5 Eylül 2013

Şarkılardan esintiler

Manga ne demiş bir şarkısında 'Hani ağlamak gelir de içinden ama akmaz yaş.' Aslında çoğumuzun duygularının tanımıdır bu cümle. Ağlamak belki bir şeye çözüm getirmez ama rahatlatır insanı. Bir umut doğar insanın içine. Yeni başlangıçlara dair.
Sezen Aksu demiş ki yine bir şarkısında 'Ümit öylece kaldı da ümit edeni söyle kim aldı?' Bence kendimize olan özgüvenimizi kaybetmemiz gerekir. O zaman bu yaşadıklarımızın, yaşayacaklarımızın ne anlamı kalır? Kendimizden geriye ne kalır?
Her şeye inat gülümsemeliyiz çünkü üzülmek harcanılan vakite gelecekte tuhaf karşılarız
Sabahın 5 inde gelen ilhamımı da size aktardığıma göre, bana iyi geceler size de şimdiden günaydın:)



1 Eylül 2013

1 Eylül

Ah şu Eylül. Yazın bitişini duyuran, sonbaharın geldiğini bildiren ay. Güneşin artık bizden uzaklaşmaya başladığı, yağmurların başladığı, toprak kokusunu içimize çekerek geçireceğimiz günleri bulunduran ay. Aslında ben bu ayı severim fakat okulun başladığını da bildiren ay da bu ay.
Gel gelelim 1 Eylül'e. Yaşananlara, yaşanacaklara... Oluşan karşılaşmalara, o tatlı sohbetlere. Hafızamızda kazınan olaylara. Bugün illa önemli bir şey yaşamışsınızdır. Ya bu sene ya da geçmiş senelerde. Yine beklenti içinde olursunuz. Bir şey olsun. Peki ya nedir o 'bir şey'?
Bir araştırma içerisine girersiniz. Bir gün belirlenmiştir, aynı gün gidip, karşılaşma ümidiyle dolaşmayı. İşte şans dedikleri bir açıdan da bence; olmasını istediğiniz şeyin, sizi haberiniz olmadan olmasıdır. Ve sonra fark etmeniz. O şaşkın surat ifadeleriniz. 'Acaba?' ile başlayan ve düşündükçe çoğalan sorularınız... Belki cevaplanmayacak ama hayatınıza bir adrenalin katmış olur en azından.
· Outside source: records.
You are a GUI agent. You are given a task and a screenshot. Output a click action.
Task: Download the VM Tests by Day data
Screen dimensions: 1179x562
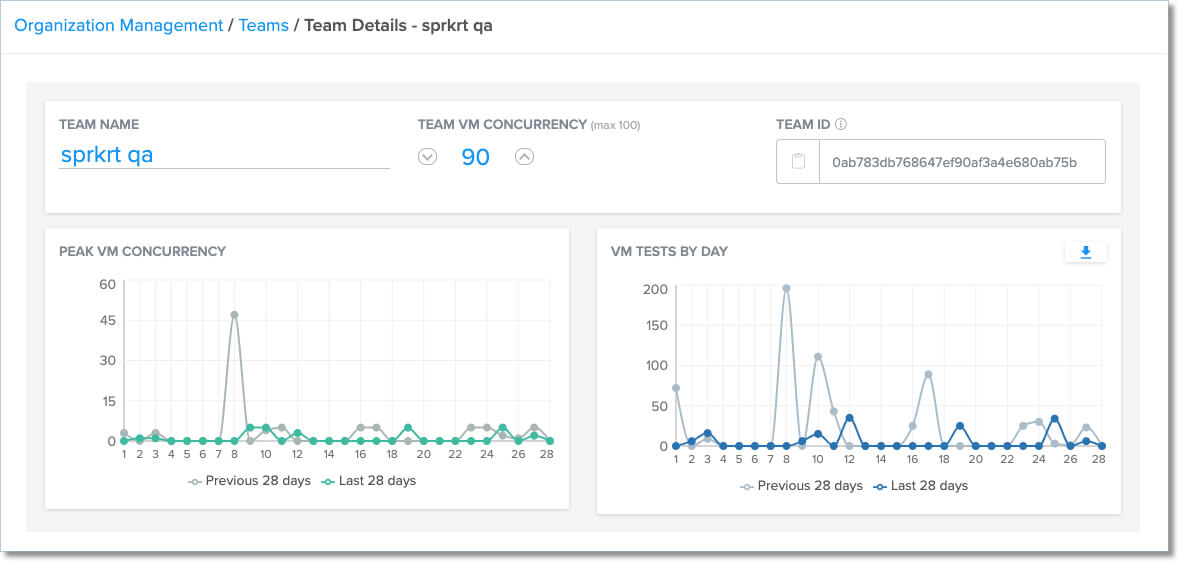coord(1085,253)
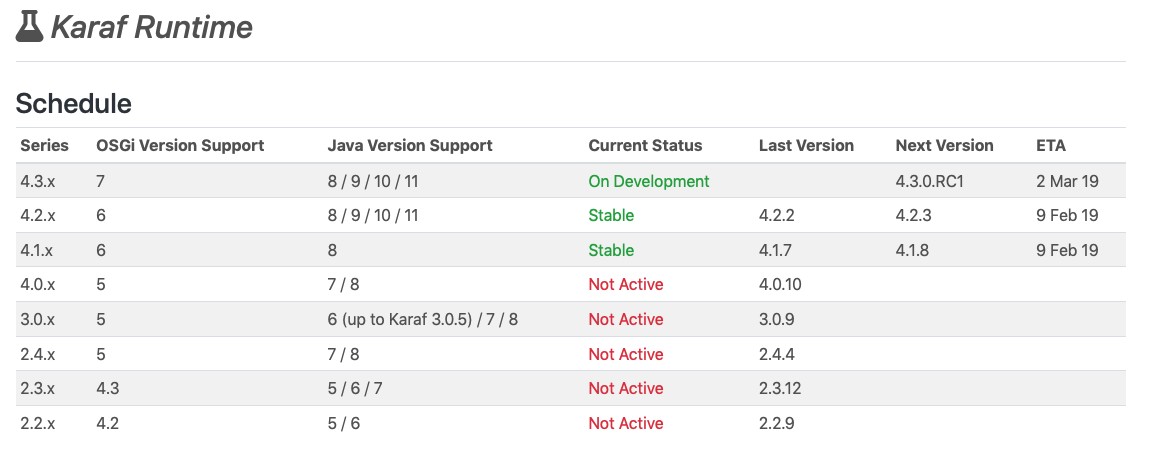Click the Stable status for series 4.2.x
1161x454 pixels.
point(611,215)
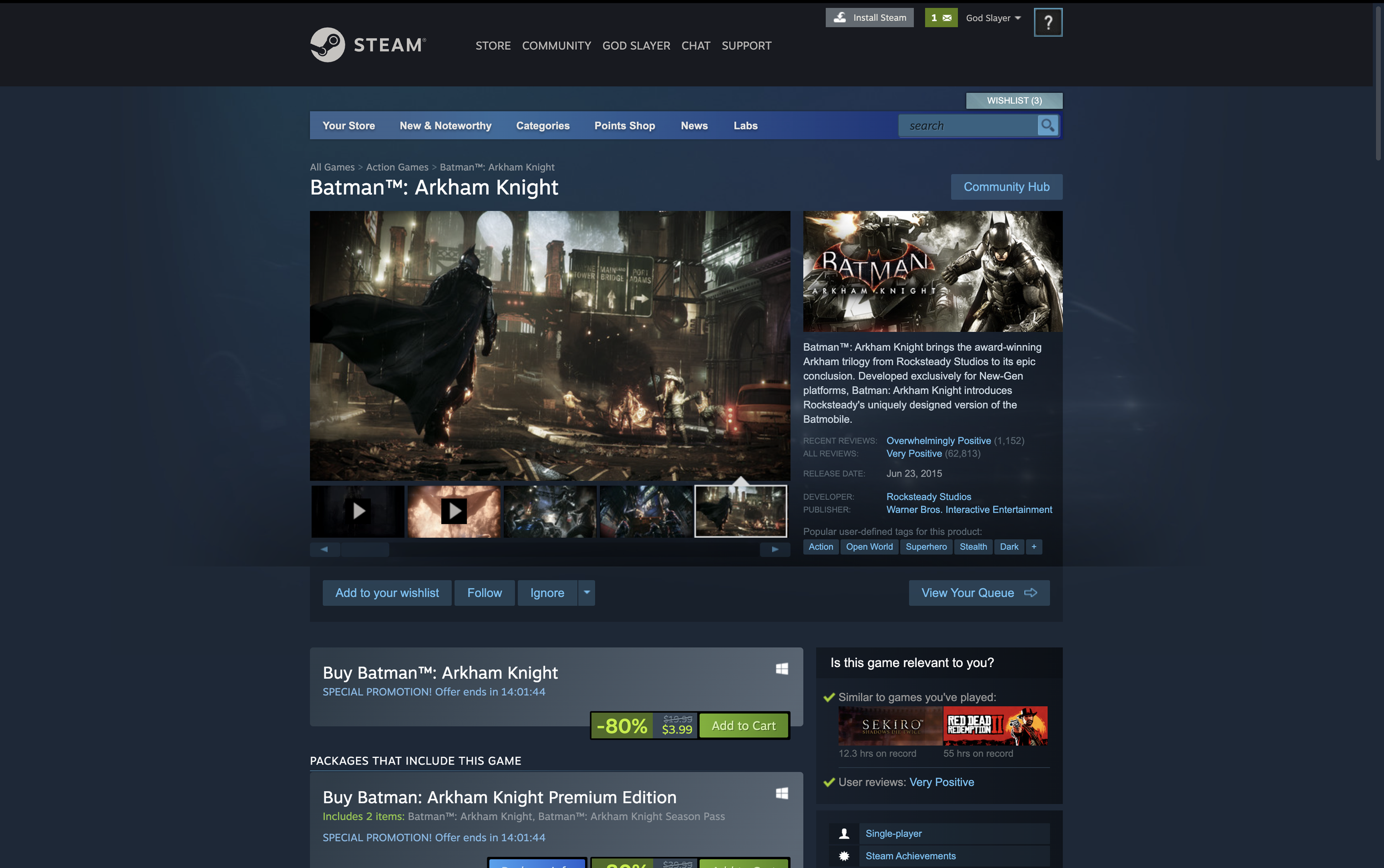The width and height of the screenshot is (1384, 868).
Task: Toggle Follow for this game
Action: (x=484, y=592)
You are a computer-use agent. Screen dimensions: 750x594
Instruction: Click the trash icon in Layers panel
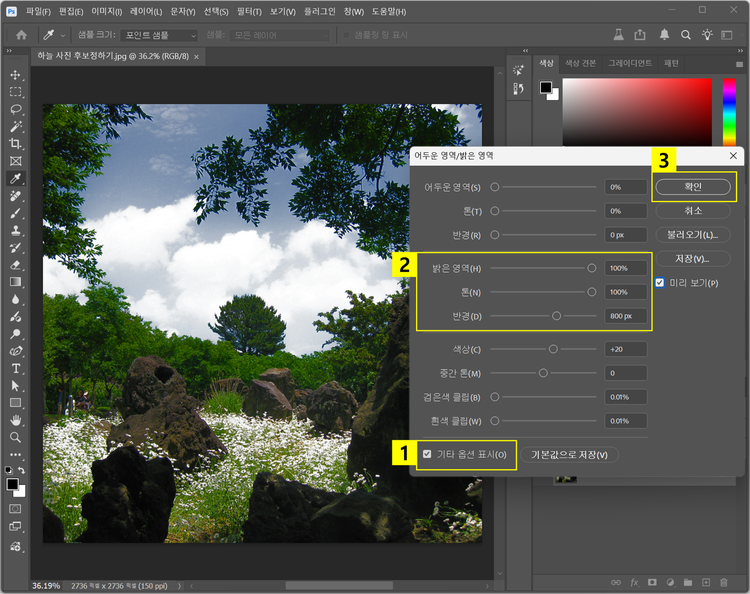723,582
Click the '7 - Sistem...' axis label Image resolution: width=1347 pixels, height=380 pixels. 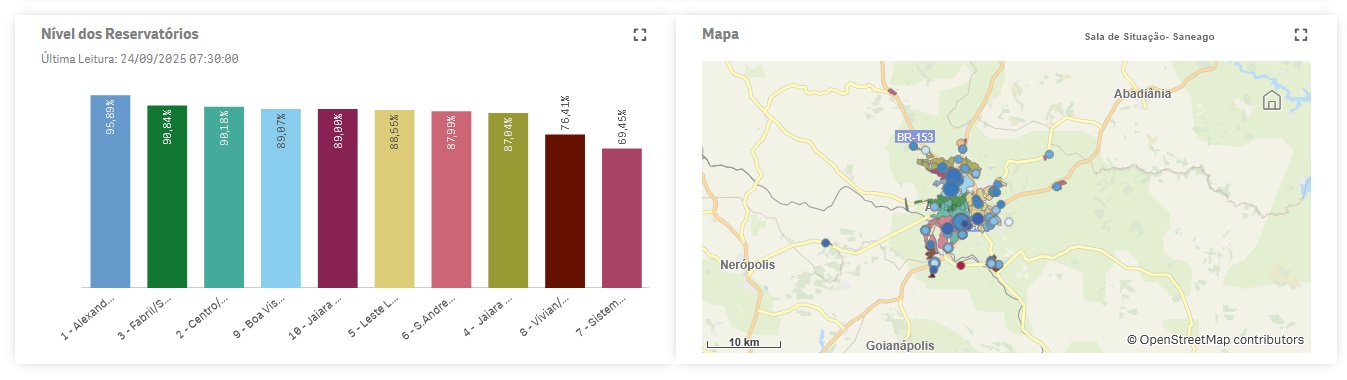click(603, 316)
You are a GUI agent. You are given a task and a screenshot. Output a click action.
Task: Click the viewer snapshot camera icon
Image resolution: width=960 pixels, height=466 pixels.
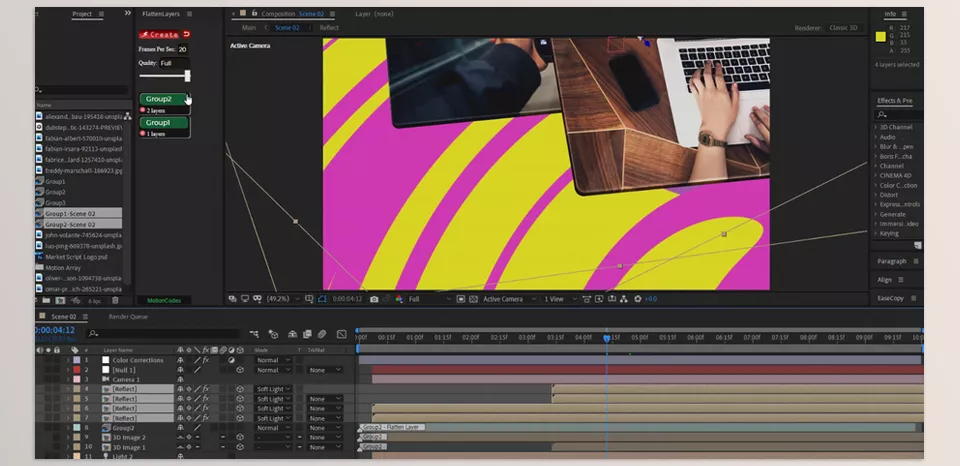[x=374, y=299]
Eylül'de her şey dilediğiniz gibi olsun! ;)
Bol şans!

25 Ağustos 2013

Boş.

Okadar mı zor bir cümle yazmak? Hadi cümleyi bırak bir kelime, bir harf? Zor. Evet. Senin için çok zor. Kim bilir belki başkasını buldun...
Bazen 'bana bir daha yazma' yazasım geliyor ama ozaman da işte elim klavyeye gitmiyor. Yazamıyorum işte. Gelmiyor içimden... 
Bırak ya benim yazmam boş zaten bu cümleleri.

23 Ağustos 2013

Farklı.

En kötüsü de 'çevrimiçi' yazısını görüp de bir şey yazamamaktır. Konuşmak isteyip de bir şey yazamamak. Gerçi cesaretini toplayıp, yazınca ne oluyor? Hiç bir halt olduğu yok. Basitleşmiş konuşmalar ve konuşmak isteyip tıkanmak.Daha sonraları onu hatırlatan şarkılar. Sanki her notası onun adını sayıklar olur. Her kelimesinde kendi haline bir anlam çıkarırsın.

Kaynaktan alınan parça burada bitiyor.